Postby tlsfa8 » Mon Aug 09, 2010 6:37 pm

mgregory3203 wrote:
tlsfa8 wrote:
mgregory3203 wrote:Alright this is what I came up with to deal with the withdrawals on my transcript. Hoping to explain without trying to make excuses, any thoughts pro or con would be great!


When I attended college as an undergraduate student I had a period of about a year where my maturity level prevented me from being a successful student.While I know I can’t make excuses for my academic performance my second year, I did have several withdrawals on my record from that time period which I do not think reflect the kind of student I would be today.
I came back with a positive attitude in the fall of 2003 and a commitment to get my studies back on track and get the most out of my time. In the summer of 2004 I took on a heavy course load and graduated nearly a year ahead of schedule.
Since then I’ve worked in the real world and built a successful small business from the ground up. I’ve also married, purchased a home, and this spring I will become a father. At the age of 27 I am a very different and more mature individual. I hope I will have the chance to prove that I would be a dedicated and enthusiastic student at your school.


If you're set on sending an addendum, I would cut it shorter and STRAIGHT to the point. I remember my pre-law advisor told me a short but sweet addendum can be very effective. Even though listing examples of why you've grown is a great boost to an application essay, I personally think it's too much for an addendum. An addendum just explains something that looks out of order to the adcomm. In addition, stating that you were "bored" by some classes still sheds a negative light on yourself, even if that was many years before. Also, going into college without a real game plan, whether or not you were 19, is still not a good thing to say to the committee. In my opinion, there are students who enter at age 22 - that's not too far from 19, and they most definitely have a set game plan.

I'm definitely not saying you don't have a lot to offer because clearly you're quite successful. But, maybe you should write the addendum in a new perspective.

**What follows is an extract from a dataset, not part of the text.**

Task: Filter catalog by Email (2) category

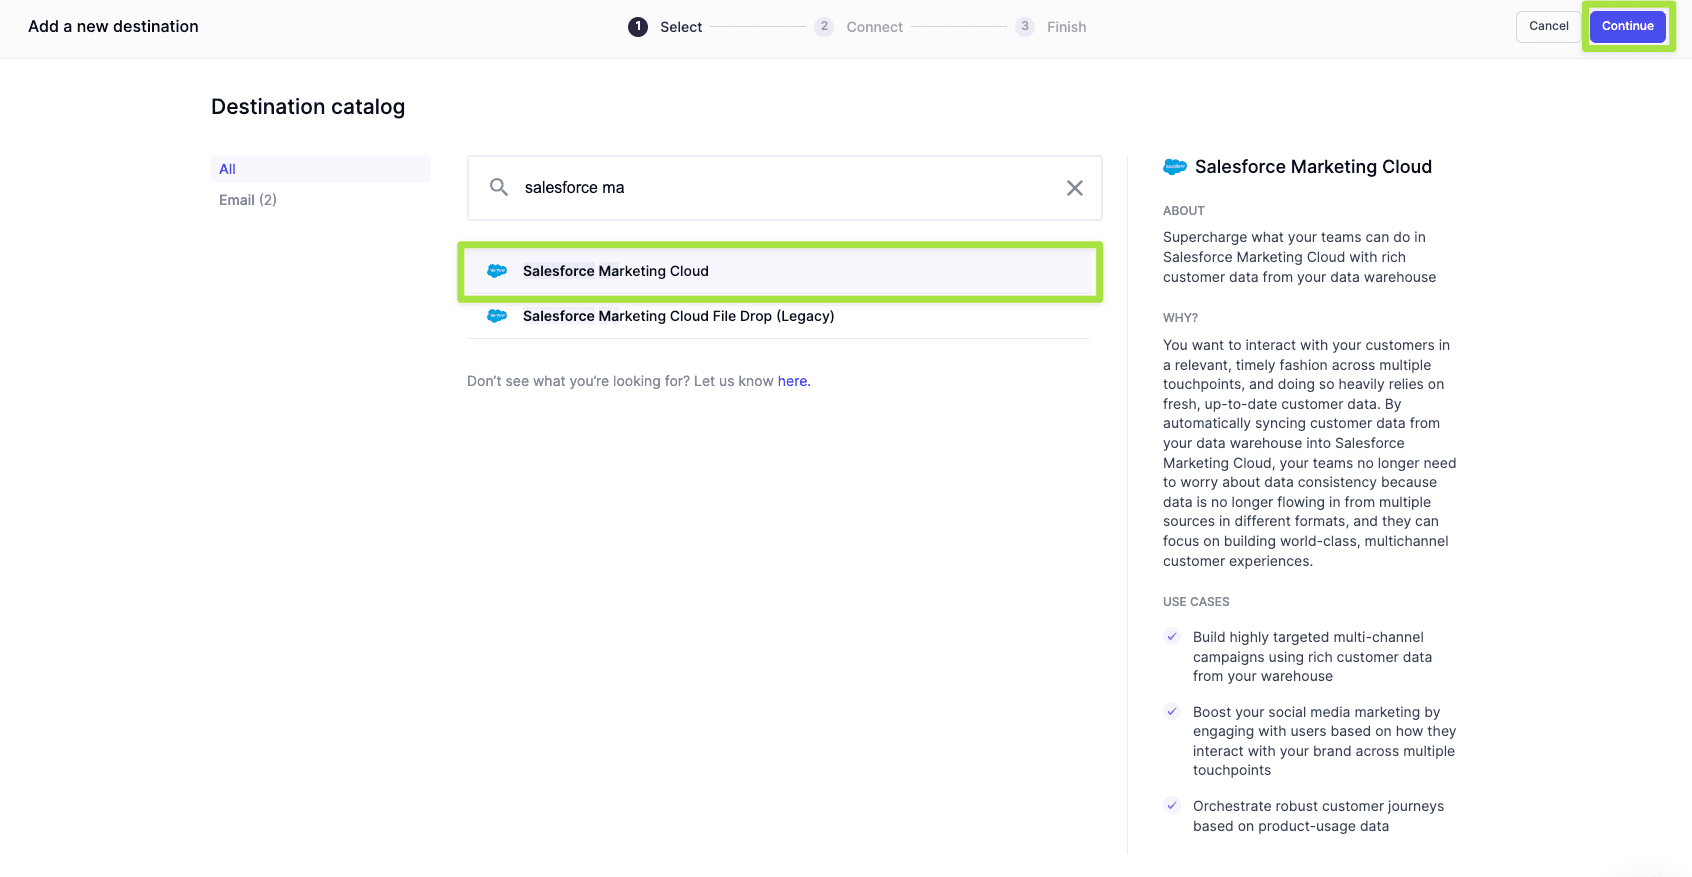Action: (248, 200)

Yeah, I definitely see what you mean. If it was just the GPA I'd let it hang out there for better or worse, what I'm mostly worried about is the withdrawals I had my sophomore year, after I read a couple admission interviews on this site that specifically mention an addendum for more than 2 (I had 5, one per quarter for a year). I took some of your suggestions and cut it down quite a bit. Any thoughts? Thanks so much for the help![/quote]

I see what you're saying now - I thought you were more concerned with the GPA. Actually, you and I are very similar - I also have 5 W's on my transcript, two of which I just dropped in the normal course of my education, and 3 of which was because of a change in major.

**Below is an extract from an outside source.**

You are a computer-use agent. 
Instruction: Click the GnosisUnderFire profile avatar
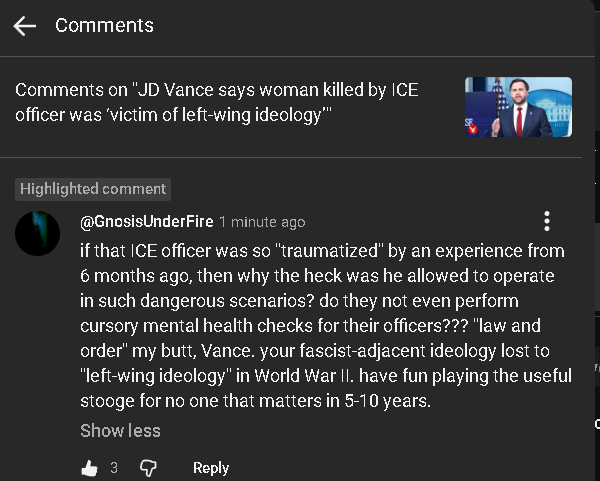38,233
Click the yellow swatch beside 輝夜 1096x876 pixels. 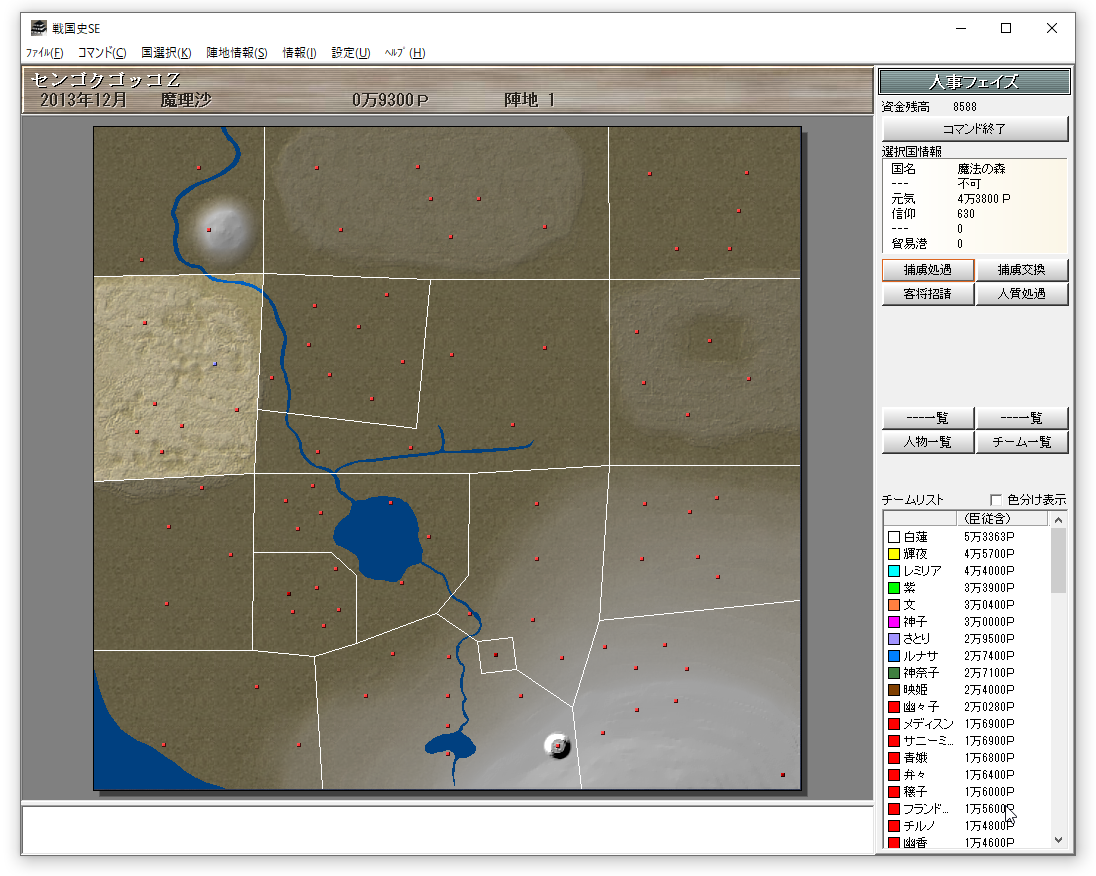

In my opinion, I would reiterate what I said before: shorter is better. Make sure it doesn't start becoming like a sob story, and even though you don't mean it to, the longer it is, the greater chance it'll become like one.

Anyway, good luck with all of this. I would just try to keep in mind you can only say "I've grown and matured" so many times before it gets redundant, no matter how creatively it's been put.